Additionally, we found that SIRT1 expression was significantly linked to poor prognosis after surgical resection, which is consistent with data from a previous study [21] in which SIRT1 expression was associated with higher tumor stage, poorer differentiation status, and poor prognosis in NSCLC, and decreased expression of SIRT1 enhanced the chemosensitivity to cisplatin. Similar roles of SIRT1 have also been reported in lung adenocarcinoma [22] and gastric cancer [23]. Our results suggest that SIRT1 might be a significant predictive indicator of prognosis for ESCC patients.

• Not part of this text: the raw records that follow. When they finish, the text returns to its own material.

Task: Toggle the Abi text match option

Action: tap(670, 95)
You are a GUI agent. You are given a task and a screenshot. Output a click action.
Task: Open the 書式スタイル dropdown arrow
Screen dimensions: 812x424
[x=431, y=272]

Several sirtuin activators and inhibitors have been developed or are currently under development, and such agents may be suitable for distinct therapeutic purposes [24]. Many of these small chemical compounds have been reported to modulate sirtuin protein expression and have been proposed for therapeutic use against neurodegenerative disease and cancer [25]. To date, in addition to nicotinamide, a physiologic sirtuin inhibitor, several novel and specific inhibitors have been reported including splitomicin, tenovins, AKG2, cambinol, salermide, and suramin. Previous studies have shown that tenovin-6 and cambinol have an antitumor effect through targeting SIRT1 and SIRT2 [26, 27]. Cambinol also exhibited potent activity against Burkitt lymphoma cell lines by hyperacetylation of BCL6 and p53 and inhibited the growth of Burkitt lymphoma xenografts [28]. Furthermore, the combination of salermide, a SIRT1 inhibitor, and cholera toxin B induced apoptosis of MCF-7 and MRC-5 cell lines and might serve as an anticancer agent [29]. Tenovins, inhibitors of SIRT1 and SIRT2, have been tested in murine cancer models. Tenovin was reported to decrease tumor growth in vivo at single-digit micromolar concentrations in a p53-dependent manner as a single agent [26]. As a result, inhibitors and activators of sirtuins have potential therapeutic efficacy as new drugs against tumors with aberrant SIRT1 expression. Given the complex roles of the sirtuin family, further efforts are needed to develop more selective sirtuin modulators to treat cancers or other diseases.

Conclusion

In summary, to our best knowledge, this is the first report of upregulated SIRT1 expression in ESCC tissues and cell lines and its implication for prognosis in patients with ESCC. In addition, this research provides evidence supporting the application of sirtuin modulators in clinical targeted therapy against ESCC. Further studies are necessary to characterize the role of SIRT1 in ESCC.